To be honest, for many of us in the LGBT community, this question is seems frankly stupid. Supporting each other in both our shared and different struggles just feels like the right thing to do. But the fact is that there are those among us who need to be told why. So with that in mind, I give you five concrete arguments in favor of non-trans members of the LGB community supporting the experience and rights of trans people:

  • Trans legal rights provide invaluable protections for many LGB people too. Unless she is actively having lesbian sex at work, when a butch lesbian looses her job for “acting too much like a lesbian” her employer quite likely means not dressing/behaving in a typically “feminine” manner, an issue that is far more about gender presentation discrimination than that of sexual orientation. States that protect gay and lesbian employment, but not gender identity/presentation rights, may not provide any recourse for this kind of discrimination.
  • The issue of shared experiences and needs comes up a lot in this discussion. To this I want to point out that one of the pivotal figures at the outbreak of the Stonewall Riot was a trans woman, and many of the rioters were or would later come to be trans identified. The police didn’t care then about the difference between a trans person and a gay person. And you know what? The bigots today don’t care about the distinction between trans and GLB people in their hateful and discriminatory rhetoric either. So the next time a gay person says “the trans community needs to fight their own rights battles and not cling to the gay community’s coat tails” (and I hear this all the time) remind them that at what is widely seen as the open salvo of the modern LGBT rights movement, trans, gay, and other non-conforming people fought side by side.
  • Although what separates trans people and gay people from “normal” society is not the same, the experiential trajectory for both communities has many similarities, particularly with regards to the coming out process, employment and housing discrimination, and being subject to identity based violence. Because of these parallels, the two populaces are uniquely well suited to supporting each other.
  • There are lots of gay/bi/pan/queer trans people. The trend of LGB people rejecting trans folk does a particularly disservice to this segment of our community. Additionally, there are those who identify as LGB as part of the process of coming to grips with their trans identity. Given that these people support and nurture the LGB community during that period of their identity, the least the LGB community can do in return is support them as they move forward with the process of embracing their authentic selves.
  • Finally, and unfortunately not obviously: being trans isn’t a “choice.” I would love to live in a world where I did not need to explain this to LGB people in particular, but I don’t. Because many non-trans people cannot distinguish between trans identity and medical transition, there is a pervasive and insidious belief even within the LGB community that people choose to be trans. I know this is a problematic analogy but: the decision to medically transition is no more the thing that “makes” someone trans than having homosexual sex or relationships is the thing that makes someone gay, lesbian, or bisexual. Both are things done in order to live more complete lives, but not medically transitioning wouldn’t make someone “not trans” any more than remaining celibate makes someone magically not be gay.
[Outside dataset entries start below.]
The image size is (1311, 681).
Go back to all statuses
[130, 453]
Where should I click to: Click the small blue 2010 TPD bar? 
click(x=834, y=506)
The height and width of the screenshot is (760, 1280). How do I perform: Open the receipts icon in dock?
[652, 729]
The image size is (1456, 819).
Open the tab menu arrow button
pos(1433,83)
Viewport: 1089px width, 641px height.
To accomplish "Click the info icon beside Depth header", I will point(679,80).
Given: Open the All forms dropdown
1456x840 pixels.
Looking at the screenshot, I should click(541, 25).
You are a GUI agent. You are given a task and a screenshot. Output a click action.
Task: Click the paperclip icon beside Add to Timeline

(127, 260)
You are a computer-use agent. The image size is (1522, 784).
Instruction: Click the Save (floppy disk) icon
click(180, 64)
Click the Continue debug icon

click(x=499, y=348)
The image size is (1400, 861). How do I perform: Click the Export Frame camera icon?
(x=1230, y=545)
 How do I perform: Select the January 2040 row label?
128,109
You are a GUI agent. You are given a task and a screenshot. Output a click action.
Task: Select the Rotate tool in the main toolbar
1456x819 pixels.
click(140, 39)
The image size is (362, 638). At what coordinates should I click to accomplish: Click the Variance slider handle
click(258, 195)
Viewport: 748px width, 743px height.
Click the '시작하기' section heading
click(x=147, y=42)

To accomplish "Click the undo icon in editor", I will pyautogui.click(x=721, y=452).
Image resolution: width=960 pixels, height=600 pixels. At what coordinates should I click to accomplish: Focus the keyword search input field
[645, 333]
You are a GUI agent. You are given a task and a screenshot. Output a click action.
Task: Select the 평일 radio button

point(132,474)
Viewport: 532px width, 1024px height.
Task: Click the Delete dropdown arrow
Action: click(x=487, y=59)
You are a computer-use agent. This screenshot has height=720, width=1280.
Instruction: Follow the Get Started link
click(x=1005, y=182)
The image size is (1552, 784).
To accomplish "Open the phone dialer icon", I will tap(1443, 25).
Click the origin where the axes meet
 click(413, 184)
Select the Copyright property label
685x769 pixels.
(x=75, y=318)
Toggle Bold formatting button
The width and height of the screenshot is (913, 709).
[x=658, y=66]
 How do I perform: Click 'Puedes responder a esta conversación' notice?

There are going to be people who take umbrage at my list or at the very idea of a queer non-trans person speaking to the trans experience. This list is not intended to be either comprehensive or fit everyone’s life experience. And I would be the last person to imply that there aren’t wonderful and capable people within the trans community who can and have made these points at least as well, if not better than I have here.

As someone who knows and loves many trans identified people, the fight for trans rights is my fight too, and I believe that the LGBT community as a whole is strongest when united. We still have a long way to go, and tearing each other down and casting aside members of our community out of expedience or ignorance can only drag us down.